§ SELECTED EXTRACT:
□ □ □

Onyx management uses these non-GAAP financial measures to monitor and evaluate our operating results and trends on an on-going basis and internally for operating, budgeting and financial planning purposes. Onyx management believes the non-GAAP information is useful for investors by offering them the ability to better identify trends in our business and better understand how management evaluates the business. These non-GAAP measures have limitations, however, because they do not include all items of income and expense that affect Onyx. These non-GAAP financial measures that management uses are not prepared in accordance with, and should not be considered in isolation of, or as an alternative to, measurements required by GAAP.
These non-GAAP financial measures exclude the following items from GAAP net income (loss) and diluted per share amounts:
Contingent consideration (benefit) expense: The effects of contingent consideration (benefit) expense are excluded due to the nature of this charge, which is related to the change in fair value of the liability for contingent consideration in connection with the acquisition of Proteolix; such exclusion facilitates comparisons of Onyx’s operating results to peer companies.

□ □ □

§ LISTED ENTRIES:
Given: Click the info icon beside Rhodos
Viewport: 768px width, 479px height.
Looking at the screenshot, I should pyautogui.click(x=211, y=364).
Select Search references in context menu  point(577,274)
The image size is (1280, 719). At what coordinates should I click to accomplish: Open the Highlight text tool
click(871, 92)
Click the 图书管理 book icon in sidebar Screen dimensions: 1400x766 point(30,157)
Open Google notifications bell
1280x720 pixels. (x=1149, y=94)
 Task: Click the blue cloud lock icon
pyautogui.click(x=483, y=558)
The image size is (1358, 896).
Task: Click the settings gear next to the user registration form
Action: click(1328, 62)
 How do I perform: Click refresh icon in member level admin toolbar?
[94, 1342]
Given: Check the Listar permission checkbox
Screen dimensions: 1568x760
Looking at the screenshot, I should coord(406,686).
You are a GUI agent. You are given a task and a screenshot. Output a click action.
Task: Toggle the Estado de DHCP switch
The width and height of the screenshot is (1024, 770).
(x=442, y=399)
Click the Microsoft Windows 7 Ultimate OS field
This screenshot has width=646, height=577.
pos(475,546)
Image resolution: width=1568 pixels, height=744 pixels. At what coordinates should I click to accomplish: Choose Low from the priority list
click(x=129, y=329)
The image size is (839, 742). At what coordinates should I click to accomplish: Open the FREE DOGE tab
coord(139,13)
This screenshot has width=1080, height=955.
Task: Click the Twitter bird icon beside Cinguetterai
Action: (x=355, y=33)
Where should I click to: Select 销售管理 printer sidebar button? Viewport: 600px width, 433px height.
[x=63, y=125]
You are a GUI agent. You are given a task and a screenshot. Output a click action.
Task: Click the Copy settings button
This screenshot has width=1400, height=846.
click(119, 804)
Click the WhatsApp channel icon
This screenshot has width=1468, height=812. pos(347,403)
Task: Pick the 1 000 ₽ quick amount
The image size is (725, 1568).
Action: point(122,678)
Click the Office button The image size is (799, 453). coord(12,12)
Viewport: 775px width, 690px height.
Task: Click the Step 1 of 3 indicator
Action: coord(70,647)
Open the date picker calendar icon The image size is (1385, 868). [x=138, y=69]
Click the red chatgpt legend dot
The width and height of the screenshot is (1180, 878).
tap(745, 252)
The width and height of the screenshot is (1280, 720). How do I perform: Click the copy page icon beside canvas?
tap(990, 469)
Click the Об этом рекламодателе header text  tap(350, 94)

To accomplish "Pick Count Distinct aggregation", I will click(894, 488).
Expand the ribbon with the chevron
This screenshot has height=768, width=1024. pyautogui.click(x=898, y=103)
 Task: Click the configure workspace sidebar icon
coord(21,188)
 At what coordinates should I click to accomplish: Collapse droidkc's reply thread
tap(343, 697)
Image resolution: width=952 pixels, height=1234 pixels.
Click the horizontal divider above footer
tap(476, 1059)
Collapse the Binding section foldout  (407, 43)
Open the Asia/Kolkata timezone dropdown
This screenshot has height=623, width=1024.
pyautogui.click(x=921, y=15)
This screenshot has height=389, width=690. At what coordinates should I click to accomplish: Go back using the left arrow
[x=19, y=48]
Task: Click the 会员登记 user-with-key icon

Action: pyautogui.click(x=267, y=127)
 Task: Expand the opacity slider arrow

□ □ □

§ PROBLEMS AND TASKS:
**1)** Translate this sentence from the passage on Onyx's non-GAAP financial measures into Spanish: "These non-GAAP measures have limitations, however, because they do not include all items of income and expense that affect Onyx."
**2)** Continue the passage on Onyx's non-GAAP financial measures from its last sentence.

§ RESULTS FOR EACH TASK:
**1)** Sin embargo, estas medidas no GAAP tienen limitaciones, porque no incluyen todas las partidas de ingresos y gastos que afectan a Onyx.

**2)**
Employee stock-based compensation: The effects of employee stock-based compensation are excluded because of varying available valuation methodologies, subjective assumptions and the variety of award types; such exclusion facilitates comparisons of Onyx’s operating results to peer companies.
Imputed interest related to the convertible senior notes due 2016: The effects of imputed interest related to the convertible senior notes due 2016 are excluded because this expense is non-cash; such exclusion facilitates comparisons of Onyx’s cash operating results to peer companies.
Advance funding to S*BIO and impairment of equity investment in S*BIO: The effects of the termination of the S*BIO collaboration agreement are excluded because they do not relate to the normal and recurring transactions of Onyx's business; such exclusion allows for a better representation of the ongoing economics of the business, facilitates comparison to peer companies and is reflective of how Onyx management internally manages the business.
Lease termination exit costs: The effects of lease termination exit costs and reoccupation of facilities are excluded because they represent non-cash items that relate to Onyx’s exit from facilities it previously occupied in Emeryville and in South San Francisco, California.
(7) Under the “if-converted” method, interest and issuance costs and potential common shares related to the Company’s convertible senior notes were excluded from non-GAAP diluted per share amounts for the three months ended December 31, 2010 and the years ended December 31, 2011 and 2010 because their effect would be anti-dilutive.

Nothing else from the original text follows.